## start
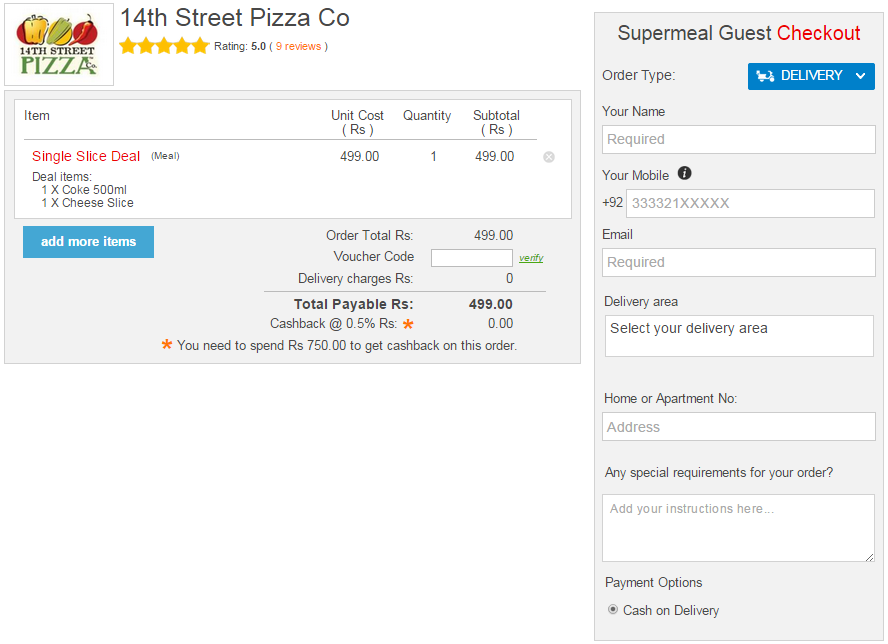Click the info icon beside Your Mobile
888x644 pixels.
coord(684,173)
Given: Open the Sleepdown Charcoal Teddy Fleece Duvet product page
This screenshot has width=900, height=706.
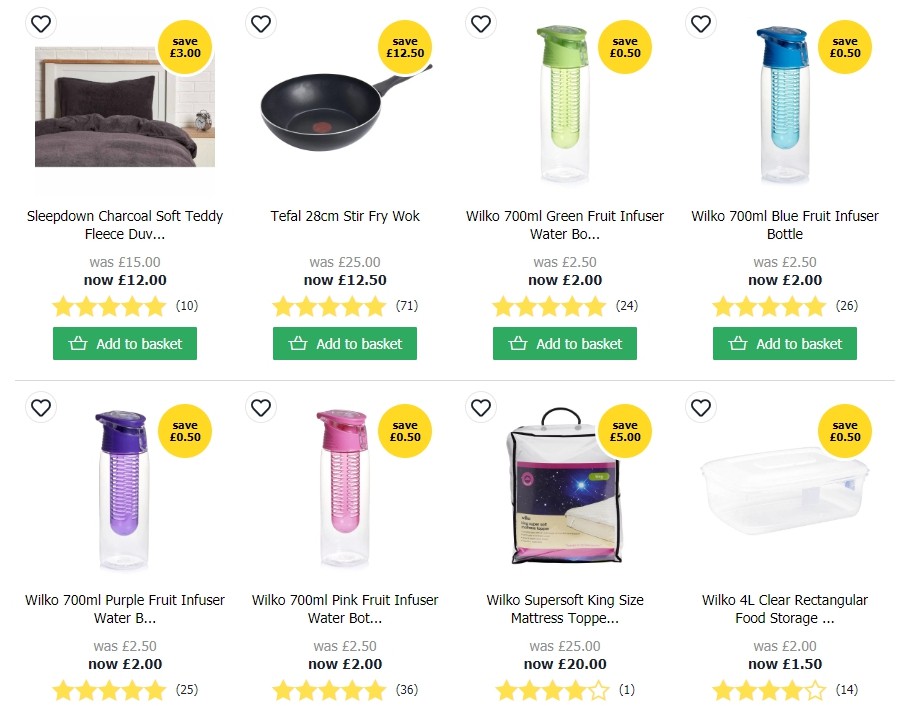Looking at the screenshot, I should pyautogui.click(x=125, y=225).
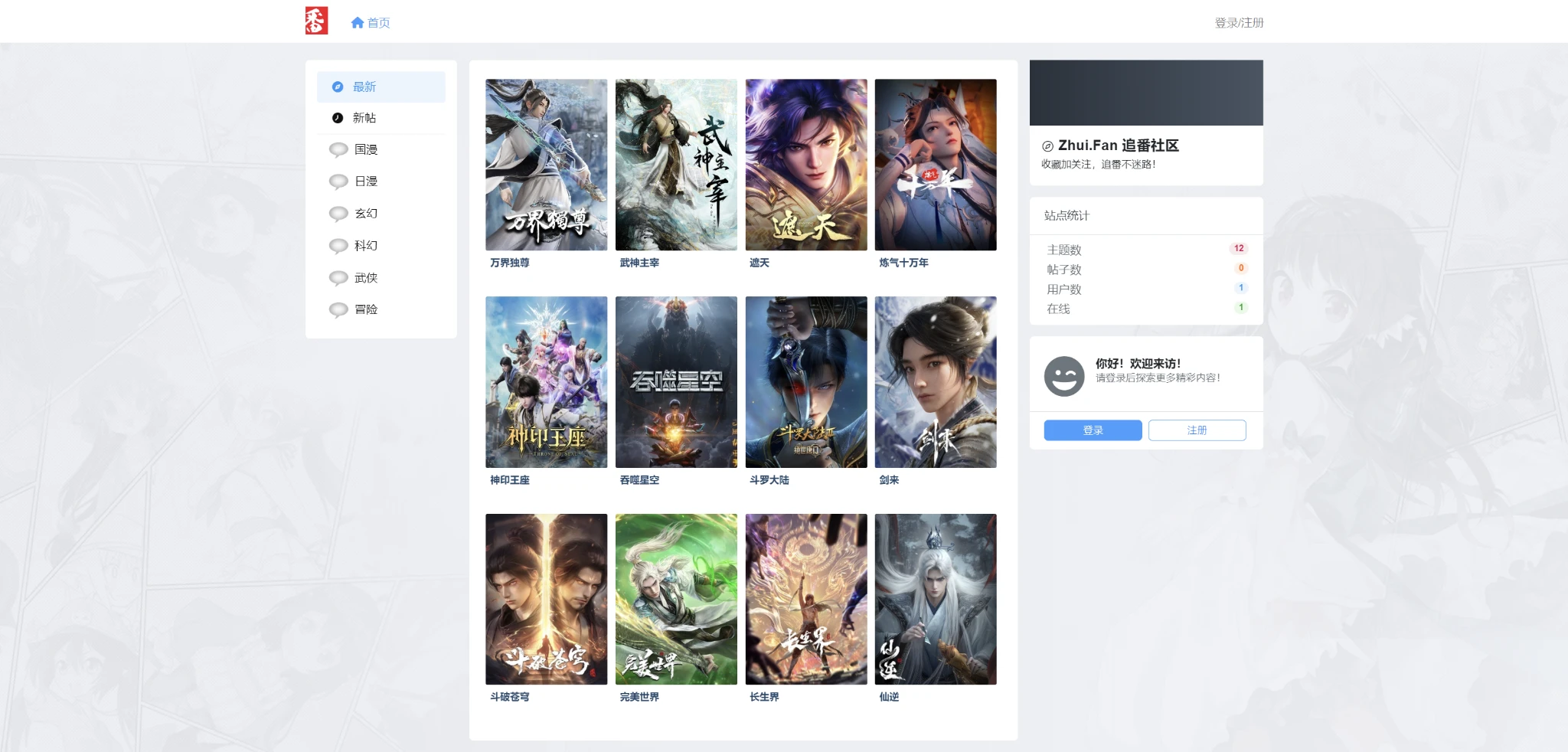Select the 冒险 category in sidebar
The image size is (1568, 752).
pyautogui.click(x=366, y=309)

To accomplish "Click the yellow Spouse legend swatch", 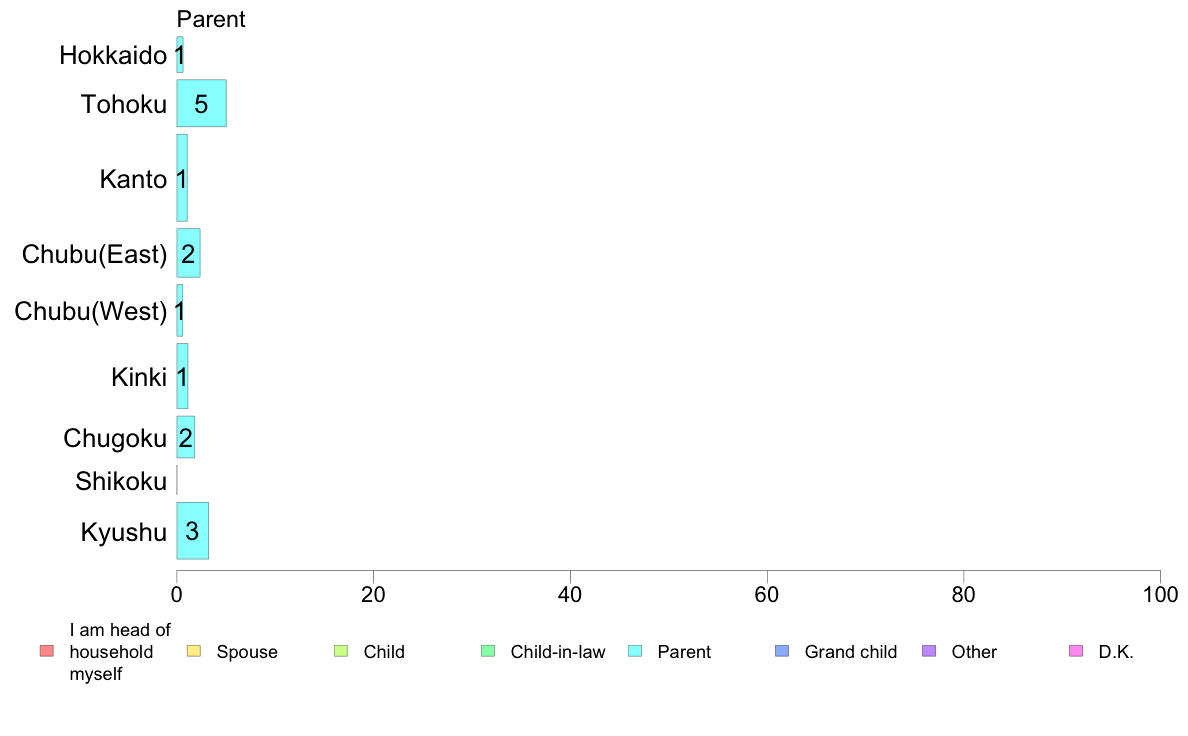I will (194, 651).
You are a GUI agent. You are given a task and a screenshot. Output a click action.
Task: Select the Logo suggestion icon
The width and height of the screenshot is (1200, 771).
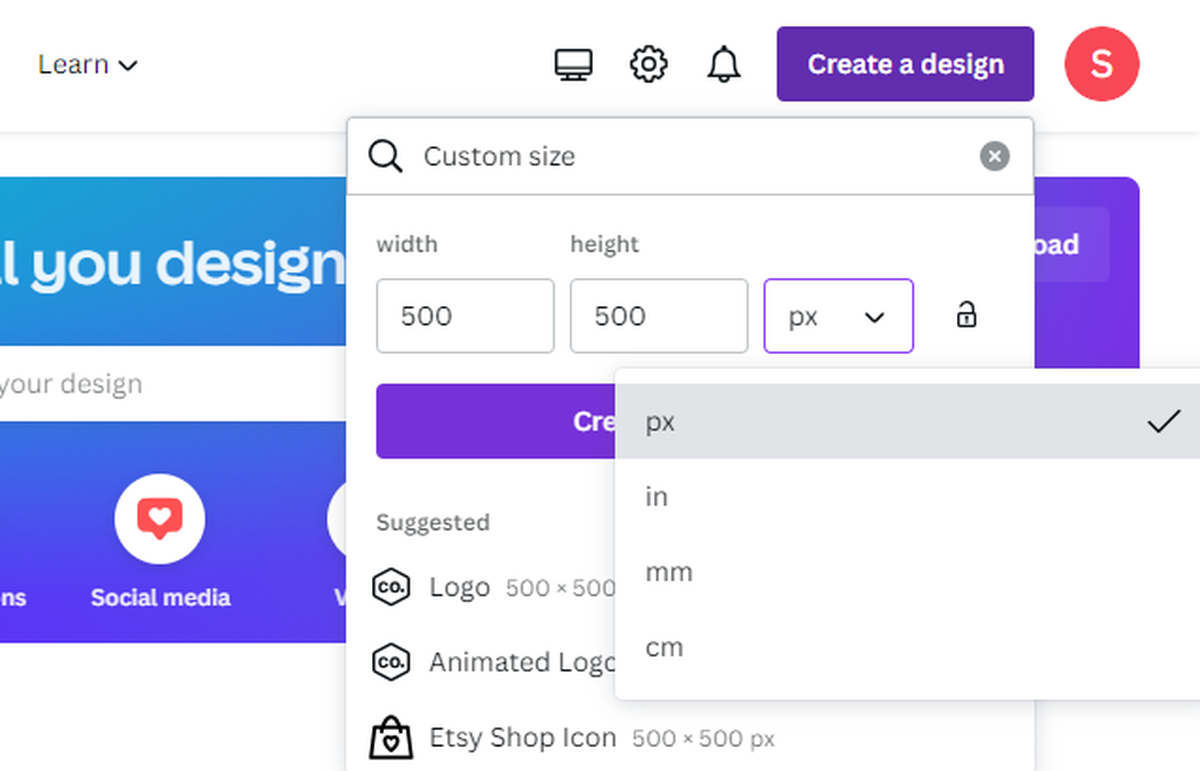pos(391,587)
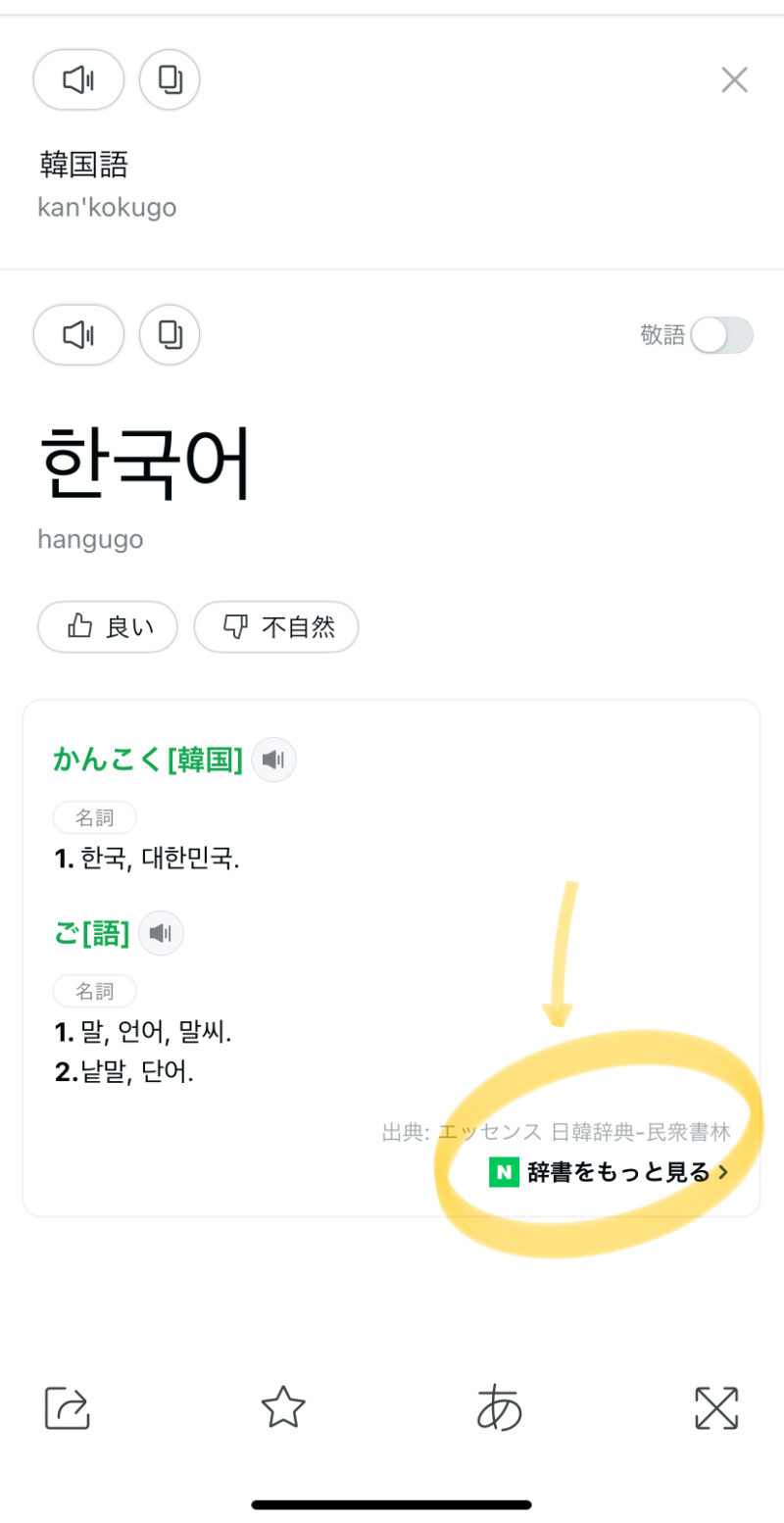
Task: Open the かんこく[韓国] dictionary headword
Action: coord(148,760)
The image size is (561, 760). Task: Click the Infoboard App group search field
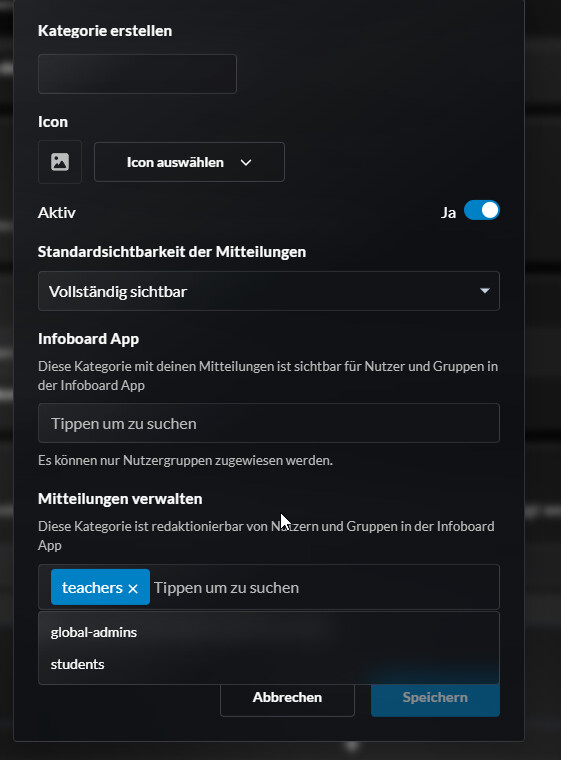click(x=269, y=423)
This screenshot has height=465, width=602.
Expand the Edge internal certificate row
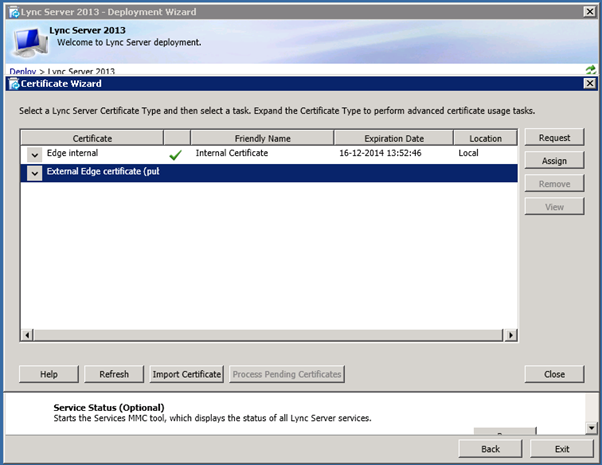(35, 155)
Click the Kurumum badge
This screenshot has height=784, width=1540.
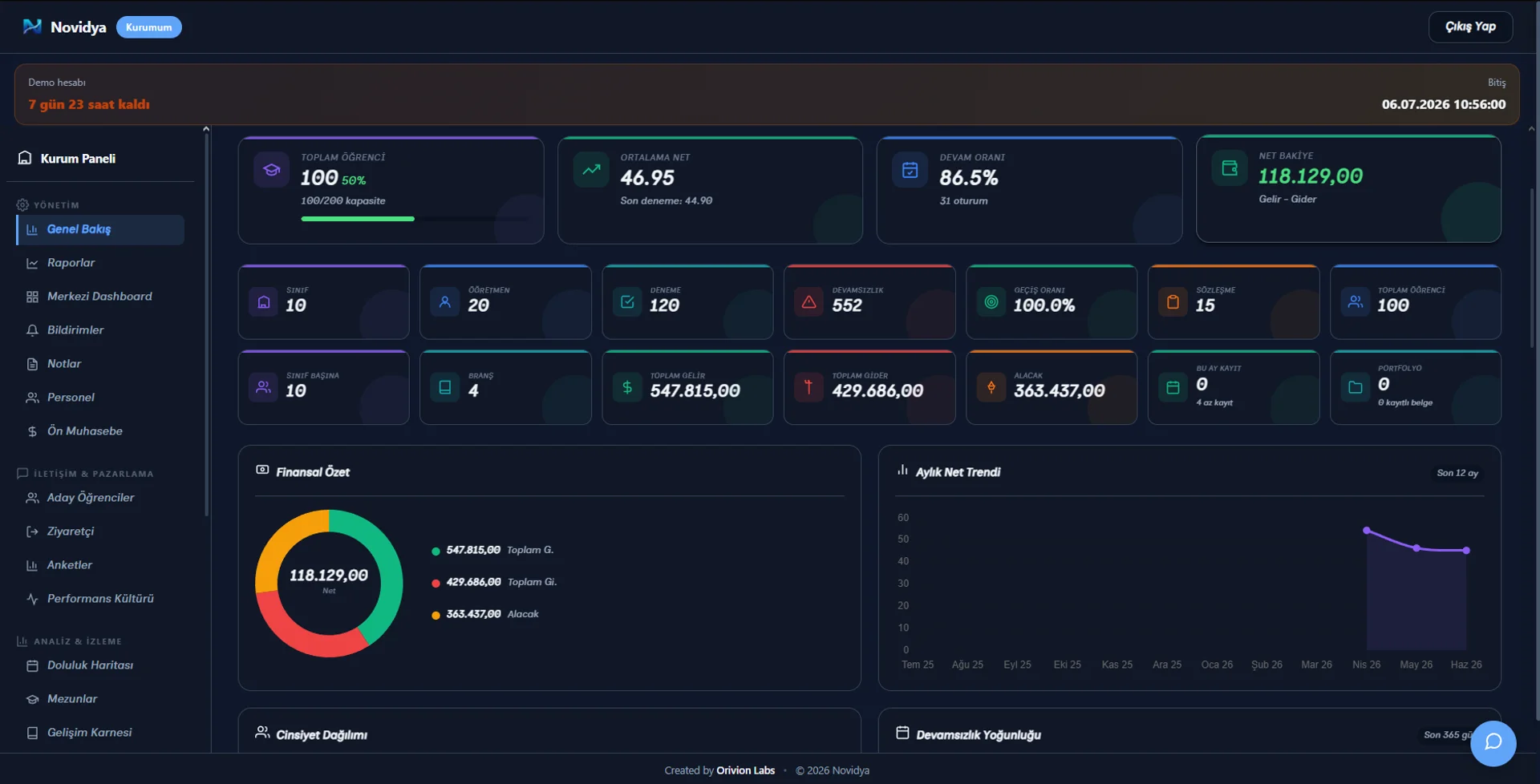click(x=148, y=27)
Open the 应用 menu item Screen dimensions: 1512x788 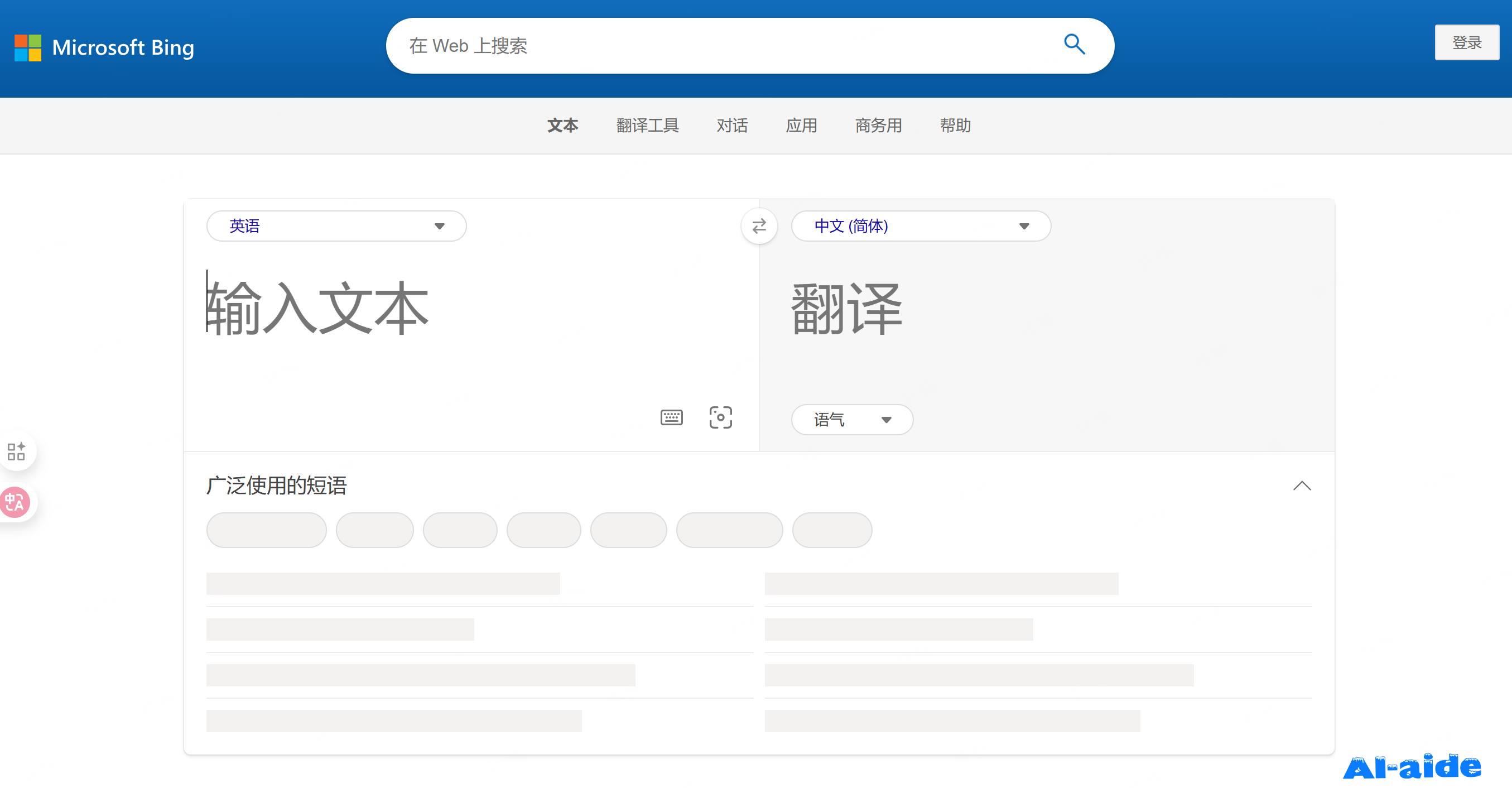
## end
## Written request
Copy every line from the one containing "You are a GUI" through the end of the rows, inclusive, and leave out the pictures.

## The solution
You are a GUI agent. You are given a task and a screenshot. Output a click action.
Task: Select the Logo suggestion icon
The width and height of the screenshot is (1200, 771).
pos(391,587)
Task: Open the かんこく[韓国] dictionary headword
Action: coord(148,760)
The image size is (561, 760). Task: Click the Infoboard App group search field
click(x=269, y=423)
This screenshot has height=465, width=602.
Expand the Edge internal certificate row
(35, 155)
Click the Kurumum badge
This screenshot has height=784, width=1540.
click(x=148, y=27)
Open the 应用 menu item Screen dimensions: 1512x788 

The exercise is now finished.